You carry out a risk assesment
- You ask the dose
- You look up the Vd
- You ask for the persons' body weight
- You calculate the cmax by using the formula cmax = dose / vd. (for the vd in this case you have to multiply it by the persons'body weight.
- You think about what the risks are of the drug.

What do you do when a male patient (70 kg, 54 years ans serum creat 80 micromol/L) must be treated with tobramycin? The physician starts with 300 mg once daily at 12:00. He measured the plasma concentrations at 13:00 and 21:00.

- You need to calculate the Vd and elimination half life with V = Dose/ C
-  Assume that the concentration at 13:00 is the C(0). Then you can calculate the Vd.
-   From the 2 data points you can get the t1/2.

Whether you should continue with a next dose of 300 mg or not is dependent of th PD and the therapeutic targets.  For Tobramycine for example the cmax/ MIC is 8-10.

What is the MIC of tobramycin?

2 mg/L and for an optimal treatment the cmax/ MIC must be somewhere between 8-10. (or at least higher).

For a recovery of tobramycin toxicity the Cmin must be lower than 0,5 mg/L. To reach this at least 5 hours are needed

What are the required data for the "a priory" dose?

- PK population parameters: mean (Vd, Cl, K12, K21), standard deviation
- Target value for relevant PK/PD determinant: Peak/through (aminoglycosides), AUC (vancomycin, fluorchinolones), T above MIC (beta-lactam antibiotics)

What is the TDM scheme based on Bayes principles?

You have patient data. This data can be used with algorithms to get "a priory" dose and this results into an serum concentration and a result. The patient data can also be used for PK model and a target. This results into a PK dosing and also into a serum concentration inclusive a result. From this serum concentration + result one can go back to the PK model, target.

So, what is the practical protocol for tobramycin TDM?

- calculate "a priori" dose based on BW.
- Draw peak serum level 0,5 hrs after first dose
- Draw second level 1.44 x average t1/2 (6-12 hours) after first dose.
- Analyse the samples, calculate individual PK parameters
- Calculate next dose and dosing interval
- Repeat sampling.

What is different about ICU patients?

They have an increase of Vd for antibiotics. Cl can continuously change. So the drug absorption, distribution, metabolism and excretion can change in those patients.

How is the distribution in ICU patients changed?

- increased total body water and edema
- decreased albumin concentration
- increased alpha-1-acid glycoprotein
-  alterations of blood pH
- septic shock

Cmax is reduced in those patients, CL is unchanged and T1/2 is increased. Also the time to steady-state is increased. This means that there is a decreased efficacy of concentration dependent drugs (aminoglycosides)

What if a decreased albumin level occurs?

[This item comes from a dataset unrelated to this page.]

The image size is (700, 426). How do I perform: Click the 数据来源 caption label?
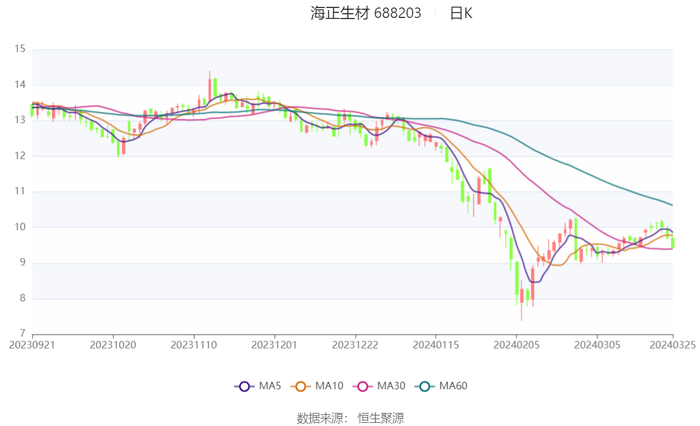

Due to an increased free concentration elimination will increase. The overall effect is a reduction of the total concentration without change in free concentration. In this case it is better to adjust the dose based on a measurement of the free concentration.

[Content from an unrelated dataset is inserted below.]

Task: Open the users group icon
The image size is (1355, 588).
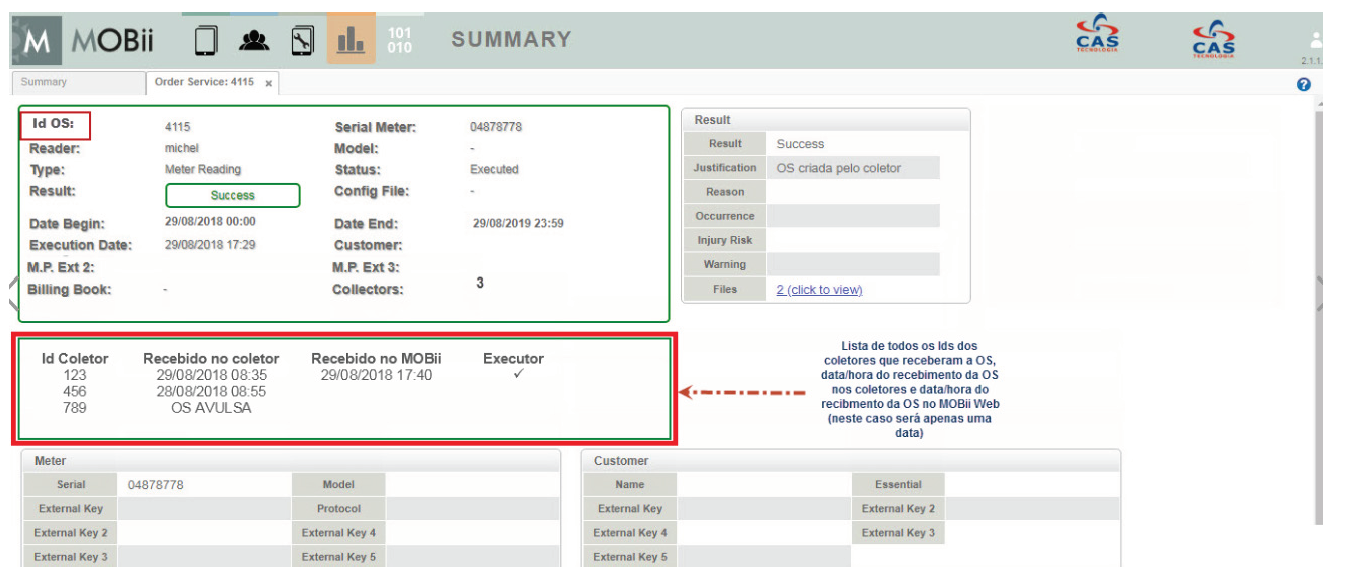Action: tap(255, 41)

What happens if AAG (alpha-1- acid glycoprotein increase?

the Vd will reduce this result in less free drug (e.g lidocaine). This means that increased blood AAG concentrations are paired to an increase blood lidocaine concentration but to a decreased effect.

How is the drug excretion in ICU patients?

- There is almost no active secretion, so the renal excretion of drugs parallels the creatinine clearance.
- ICU patients often have a renal disfunction.
- If a ICU patient has a good renal function an augmented clearance can occur due to release of inflammatory cytokines or use of e.g. norepinephrine (vasopressive drug).